In his best-remembered and best-rewarded dramatic role, Segal played Nick, the young husband in Who’s Afraid of Virginia Woolf? (1966), adapted from Edward Albee’s grueling depiction of marital combat. The film, directed by Mike Nichols, famously starred Richard Burton and Elizabeth Taylor as an embittered, longtime campus couple harboring a mutual delusion who, over the course of a long, boozy night in which they entertain a newly arrived biology professor (Segal) and his wife (Sandy Dennis), engage in a scabrous war of words. All four actors were nominated for Oscars, Segal for the only time. (The women won.)
Beginning in the late 1960s, however, Segal’s gift for comedy, especially social satire, redirected the path of his career. He spent most of the decade as a leading man in contemporary roles, generally in films aiming at both humor and poignancy in their observations of romance, marriage, friendship, class and the meaningful life.
In Bye Bye Braverman (1968), directed by Sidney Lumet, he played a public relations man in the throes of contemplating mortality, one of four Jewish intellectuals attending a funeral after the unexpected death of their mutual friend. In No Way to Treat a Lady (1968), an arch thriller, he played a detective being pestered by his mother (Eileen Heckart) to get married as he tracks a mother-obsessed serial killer (Rod Steiger). In Loving (1970), one of his many films in which adultery was a theme, he played a freelance illustrator in career and marital crisis.
'I was a hopeless magician, so I jazzed up the act'
In the 1970s, Segal was among Hollywood’s busiest and most recognizable actors, appearing in films whose comedy and outlook, sometimes strikingly out of whack with today’s sensibility, were characteristic of the decade. He starred with Ruth Gordon in Where’s Poppa? (1970), Carl Reiner’s outlandish and farcical comedy about a man determined to rid himself of his mother; opposite Barbra Streisand as a nebbishy writer involved with a prostitute in The Owl and the Pussycat (1970); and with Robert Redford in a manic crime caper, The Hot Rock (1972).
In Paul Mazursky’s Blume In Love (1973), Segal played the title character, a divorce lawyer whose wife (Susan Anspach) catches him in bed with his secretary, divorces him and takes up with a renegade musician (Kris Kristofferson). The film rather sympathetically traces Blume’s desperate effort to win his wife back, which he manages to do only after getting drunk, raping her and getting her pregnant. (The film treats this as a transgression suitably redressed by a punch in the nose.)

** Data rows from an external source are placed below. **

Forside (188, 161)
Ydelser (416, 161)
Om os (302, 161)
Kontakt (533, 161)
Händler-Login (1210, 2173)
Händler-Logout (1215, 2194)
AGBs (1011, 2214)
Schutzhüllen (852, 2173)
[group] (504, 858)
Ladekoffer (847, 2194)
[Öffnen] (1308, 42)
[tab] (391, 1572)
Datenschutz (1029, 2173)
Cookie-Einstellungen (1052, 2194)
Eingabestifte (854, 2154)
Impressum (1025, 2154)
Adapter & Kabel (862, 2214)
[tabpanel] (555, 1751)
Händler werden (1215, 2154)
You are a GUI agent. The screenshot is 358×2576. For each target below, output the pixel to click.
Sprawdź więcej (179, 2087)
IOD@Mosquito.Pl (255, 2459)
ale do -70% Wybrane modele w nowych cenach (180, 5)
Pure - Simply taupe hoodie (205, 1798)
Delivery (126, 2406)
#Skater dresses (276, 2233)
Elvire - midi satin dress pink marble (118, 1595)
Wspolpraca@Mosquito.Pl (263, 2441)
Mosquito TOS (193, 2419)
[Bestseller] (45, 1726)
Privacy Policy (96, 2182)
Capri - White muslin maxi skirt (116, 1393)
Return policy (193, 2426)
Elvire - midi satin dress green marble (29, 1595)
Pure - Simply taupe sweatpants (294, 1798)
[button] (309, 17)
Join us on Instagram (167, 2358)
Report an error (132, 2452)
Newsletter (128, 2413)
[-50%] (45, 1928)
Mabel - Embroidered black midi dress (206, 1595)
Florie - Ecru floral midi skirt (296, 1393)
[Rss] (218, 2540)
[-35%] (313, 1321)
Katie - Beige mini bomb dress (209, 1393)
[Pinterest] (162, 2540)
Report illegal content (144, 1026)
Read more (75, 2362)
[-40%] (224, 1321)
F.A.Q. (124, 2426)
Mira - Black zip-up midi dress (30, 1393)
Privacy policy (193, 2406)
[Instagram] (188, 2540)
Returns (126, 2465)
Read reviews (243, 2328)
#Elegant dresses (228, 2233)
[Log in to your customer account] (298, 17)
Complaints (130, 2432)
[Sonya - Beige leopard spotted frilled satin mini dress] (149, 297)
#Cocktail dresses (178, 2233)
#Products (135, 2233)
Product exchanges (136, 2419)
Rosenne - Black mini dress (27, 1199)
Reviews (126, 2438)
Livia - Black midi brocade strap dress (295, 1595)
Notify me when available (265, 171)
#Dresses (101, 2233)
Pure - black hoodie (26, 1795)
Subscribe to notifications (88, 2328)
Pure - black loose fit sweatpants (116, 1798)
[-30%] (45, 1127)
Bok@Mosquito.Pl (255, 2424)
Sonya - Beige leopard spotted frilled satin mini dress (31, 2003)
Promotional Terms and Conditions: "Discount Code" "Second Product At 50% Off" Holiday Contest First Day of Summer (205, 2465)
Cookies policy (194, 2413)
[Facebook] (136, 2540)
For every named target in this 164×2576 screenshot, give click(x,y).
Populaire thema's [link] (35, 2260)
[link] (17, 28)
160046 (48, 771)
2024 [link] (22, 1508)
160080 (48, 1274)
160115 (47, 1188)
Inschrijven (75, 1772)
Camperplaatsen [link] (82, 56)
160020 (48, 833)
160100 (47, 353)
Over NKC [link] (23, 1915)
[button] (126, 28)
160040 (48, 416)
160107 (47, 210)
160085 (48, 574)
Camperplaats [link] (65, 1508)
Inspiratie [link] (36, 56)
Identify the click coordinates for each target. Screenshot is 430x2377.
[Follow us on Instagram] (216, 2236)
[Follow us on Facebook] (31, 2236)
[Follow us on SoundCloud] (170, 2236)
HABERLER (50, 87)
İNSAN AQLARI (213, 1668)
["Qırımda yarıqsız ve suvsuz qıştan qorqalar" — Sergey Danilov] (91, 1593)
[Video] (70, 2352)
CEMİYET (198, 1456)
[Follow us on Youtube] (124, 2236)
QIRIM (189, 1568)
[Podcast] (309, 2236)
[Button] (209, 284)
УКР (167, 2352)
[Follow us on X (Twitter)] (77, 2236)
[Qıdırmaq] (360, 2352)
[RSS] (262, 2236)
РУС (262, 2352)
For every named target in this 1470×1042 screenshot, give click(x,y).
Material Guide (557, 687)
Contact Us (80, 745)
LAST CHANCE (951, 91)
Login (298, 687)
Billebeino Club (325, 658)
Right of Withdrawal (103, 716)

The same year he appeared in A Touch of Class as a married American businessman in London who blithely takes up with a willing divorcee (Glenda Jackson) – the character is way too willing, by today’s lights, to earn the sympathy and admiration the film intends – an affair that begins in high comedy and ends in sadness after the two fall in love and discover that infidelity is terrifically hard to schedule.
In Fun With Dick and Jane (1979), he and Jane Fonda starred as a pair of odd anti-heroes, an affluent married couple whose debt-dependent life together is threatened when he loses his job as an aerospace engineer and they turn to crime to support the budget to which they had grown accustomed. The film, which received generally good reviews, is anachronistic in its good cheer regarding characters within what we now call the 1 per cent, although some reviewers recognized the problem at the time.
“Buried not very deeply within the film there is a small flaw,” Vincent Canby wrote in The New York Times. “We are asked to like and to sympathise with Dick and Jane, played by Mr Segal and Miss Fonda with a fine, earnest kind of intensity I associate with good screwball comedy of the past, and we do like them enormously, even though the characters are completely dedicated to maintain all-wrong values.”
Dick and Jane nonetheless underscored Segal’s strength as a comic actor; he was at his best in give-and-take roles, as a co-star, creating a dynamic partnership with another performer. To wit, perhaps Segal’s most enduring role from that time was in California Split (1974), Robert Altman’s wry, sometimes uproarious and yet naggingly melancholic portrait of a pair of compulsive, and essentially low-rent, gamblers (Elliott Gould was Segal’s compatriot and co-star) trolling for the big score at racetracks, casinos and poker parlors.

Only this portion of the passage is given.